What to do — Rewrite the material from its start through the line containing "coord(272,166)", changing "magnifier" to "magnifying glass" and leaving everything else as it is.

--- Provided data ---

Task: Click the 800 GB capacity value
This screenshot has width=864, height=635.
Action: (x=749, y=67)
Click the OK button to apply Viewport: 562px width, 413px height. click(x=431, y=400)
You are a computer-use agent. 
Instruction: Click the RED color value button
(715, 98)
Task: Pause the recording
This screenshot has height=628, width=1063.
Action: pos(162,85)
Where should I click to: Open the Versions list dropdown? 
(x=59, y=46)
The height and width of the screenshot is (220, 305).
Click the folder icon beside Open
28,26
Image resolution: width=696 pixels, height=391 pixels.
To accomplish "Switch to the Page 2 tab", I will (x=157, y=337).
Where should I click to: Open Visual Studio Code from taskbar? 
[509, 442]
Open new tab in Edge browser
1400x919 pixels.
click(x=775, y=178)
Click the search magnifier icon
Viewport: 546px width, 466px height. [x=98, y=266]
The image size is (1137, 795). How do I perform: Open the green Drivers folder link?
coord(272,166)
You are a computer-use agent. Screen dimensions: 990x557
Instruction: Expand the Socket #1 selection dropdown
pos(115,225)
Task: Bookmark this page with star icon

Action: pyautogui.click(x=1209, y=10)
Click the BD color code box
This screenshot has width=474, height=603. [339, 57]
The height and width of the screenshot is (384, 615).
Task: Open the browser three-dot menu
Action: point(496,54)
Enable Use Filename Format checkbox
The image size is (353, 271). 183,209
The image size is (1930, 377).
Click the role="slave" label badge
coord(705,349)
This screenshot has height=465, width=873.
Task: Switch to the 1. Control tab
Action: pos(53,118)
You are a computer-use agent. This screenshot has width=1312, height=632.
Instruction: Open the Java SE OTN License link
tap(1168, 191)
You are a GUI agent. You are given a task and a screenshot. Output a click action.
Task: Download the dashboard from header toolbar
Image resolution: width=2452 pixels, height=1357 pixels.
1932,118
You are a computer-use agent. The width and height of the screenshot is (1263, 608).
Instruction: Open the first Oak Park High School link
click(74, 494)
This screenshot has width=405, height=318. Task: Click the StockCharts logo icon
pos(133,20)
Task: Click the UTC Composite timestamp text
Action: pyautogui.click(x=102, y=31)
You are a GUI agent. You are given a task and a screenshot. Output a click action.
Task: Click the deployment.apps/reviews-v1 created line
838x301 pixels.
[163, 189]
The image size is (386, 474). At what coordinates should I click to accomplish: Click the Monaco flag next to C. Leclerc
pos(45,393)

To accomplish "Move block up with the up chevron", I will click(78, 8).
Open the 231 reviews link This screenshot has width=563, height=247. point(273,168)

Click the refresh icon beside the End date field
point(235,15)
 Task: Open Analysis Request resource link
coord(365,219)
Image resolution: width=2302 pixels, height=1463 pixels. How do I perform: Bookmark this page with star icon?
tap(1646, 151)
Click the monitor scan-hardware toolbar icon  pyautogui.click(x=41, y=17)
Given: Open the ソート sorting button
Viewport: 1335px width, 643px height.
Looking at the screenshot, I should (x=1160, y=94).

---

Reply to the task —
Task: Click the 800 GB capacity value
This screenshot has width=864, height=635.
Action: (x=749, y=67)
Click the OK button to apply Viewport: 562px width, 413px height. click(x=431, y=400)
You are a computer-use agent. 
Instruction: Click the RED color value button
(715, 98)
Task: Pause the recording
This screenshot has height=628, width=1063.
Action: pos(162,85)
Where should I click to: Open the Versions list dropdown? 
(x=59, y=46)
The height and width of the screenshot is (220, 305).
Click the folder icon beside Open
28,26
Image resolution: width=696 pixels, height=391 pixels.
To accomplish "Switch to the Page 2 tab", I will (x=157, y=337).
Where should I click to: Open Visual Studio Code from taskbar? 
[509, 442]
Open new tab in Edge browser
1400x919 pixels.
click(x=775, y=178)
Click the search magnifying glass icon
Viewport: 546px width, 466px height. [x=98, y=266]
The image size is (1137, 795). How do I perform: Open the green Drivers folder link?
coord(272,166)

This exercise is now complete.